* **Work instruction**
Exactly as written, transcribe each line of the listing.

###

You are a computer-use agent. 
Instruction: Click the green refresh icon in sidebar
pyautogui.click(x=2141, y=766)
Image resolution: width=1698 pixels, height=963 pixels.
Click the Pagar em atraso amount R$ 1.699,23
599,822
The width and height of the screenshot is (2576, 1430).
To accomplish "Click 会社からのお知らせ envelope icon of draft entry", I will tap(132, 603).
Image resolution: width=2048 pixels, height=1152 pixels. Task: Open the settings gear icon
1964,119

###

* **Task output**
You are a computer-use agent. 
Instruction: Click the green refresh icon in sidebar
pyautogui.click(x=2141, y=766)
Image resolution: width=1698 pixels, height=963 pixels.
Click the Pagar em atraso amount R$ 1.699,23
599,822
The width and height of the screenshot is (2576, 1430).
To accomplish "Click 会社からのお知らせ envelope icon of draft entry", I will tap(132, 603).
Image resolution: width=2048 pixels, height=1152 pixels. Task: Open the settings gear icon
1964,119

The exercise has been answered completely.